→ **Source data**
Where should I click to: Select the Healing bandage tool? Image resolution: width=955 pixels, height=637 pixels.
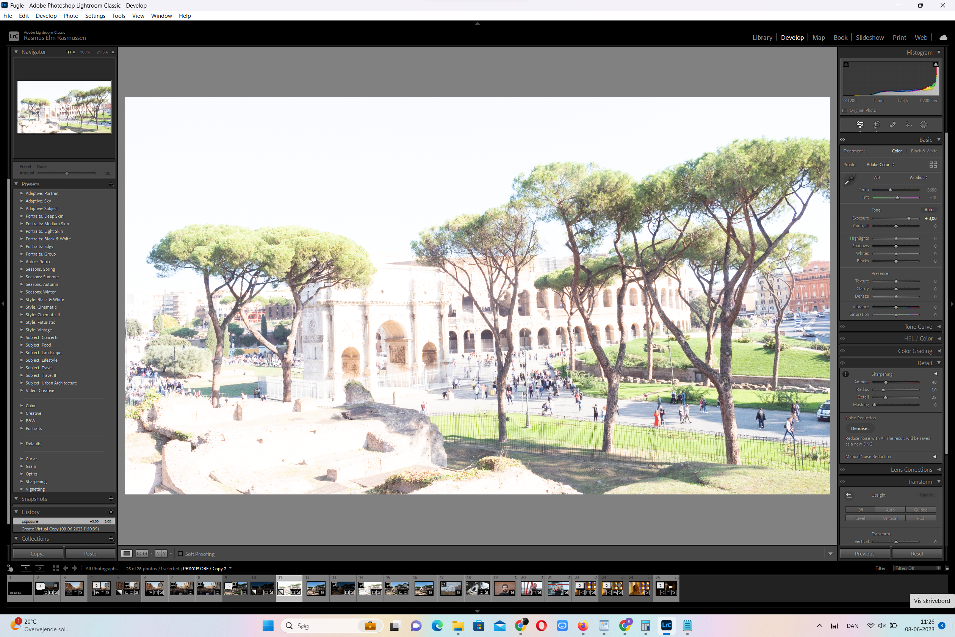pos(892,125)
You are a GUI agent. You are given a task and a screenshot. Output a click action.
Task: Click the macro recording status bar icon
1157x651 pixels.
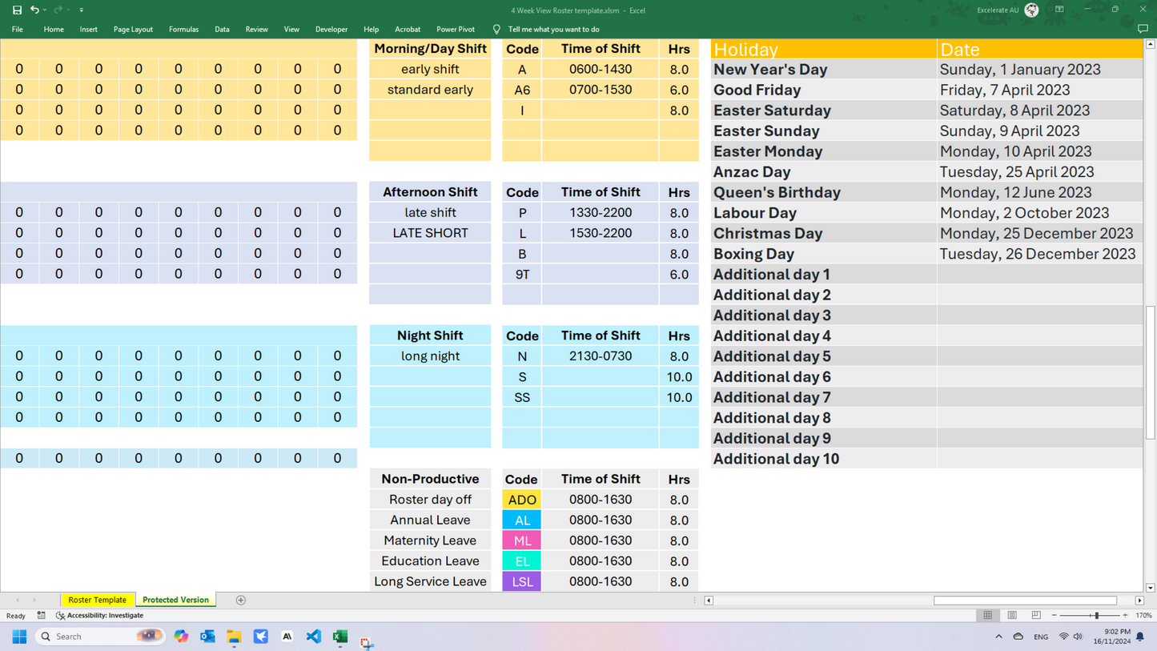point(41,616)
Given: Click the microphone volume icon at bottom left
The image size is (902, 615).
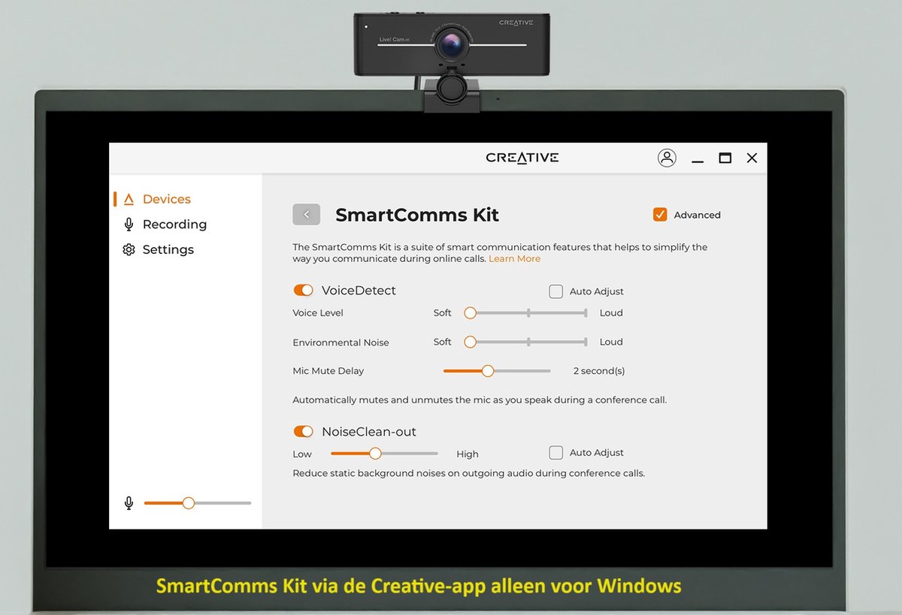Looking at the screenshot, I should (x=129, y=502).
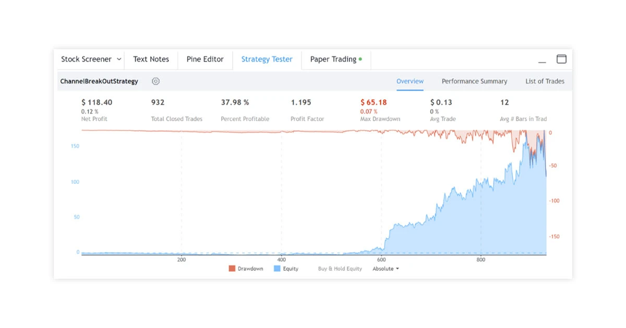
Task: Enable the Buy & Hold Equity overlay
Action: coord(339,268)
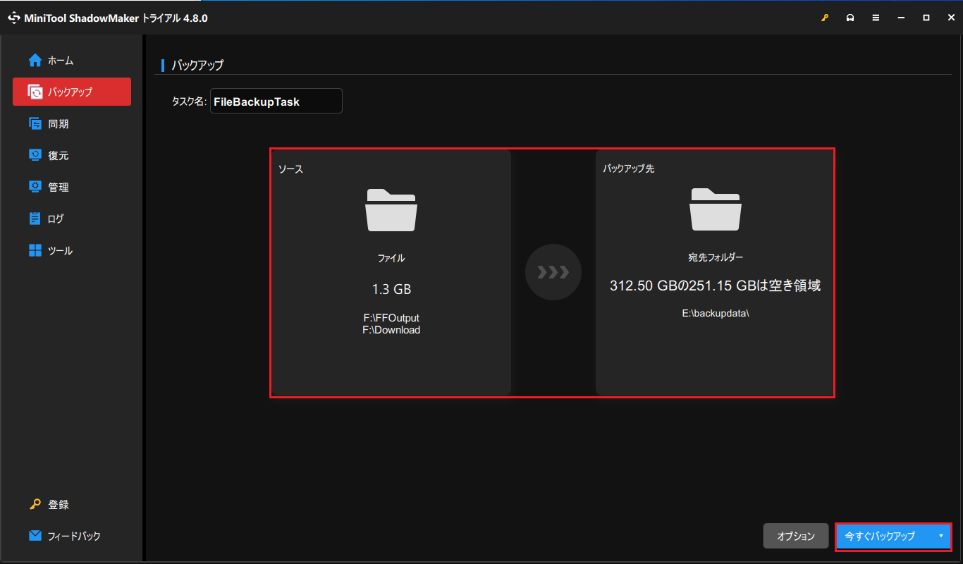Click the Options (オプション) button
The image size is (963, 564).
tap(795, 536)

→ **What this task involves**
Convert the material, starting at the line containing "Given: Click the" and ending at the last line, into a Markdown table with the columns Row and Text, with one numbered row per line. Omit blank lines and leave the pictures out of the answer.

→ **Answer to the task**
| Row | Text |
|---|---|
| 1 | Given: Click the microphone volume icon at bottom left |
| 2 | The image size is (902, 615). |
| 3 | Looking at the screenshot, I should (x=129, y=502). |
| 4 | Task: Enable the Buy & Hold Equity overlay |
| 5 | Action: coord(339,268) |
| 6 | Click the Options (オプション) button |
| 7 | The image size is (963, 564). |
| 8 | tap(795, 536) |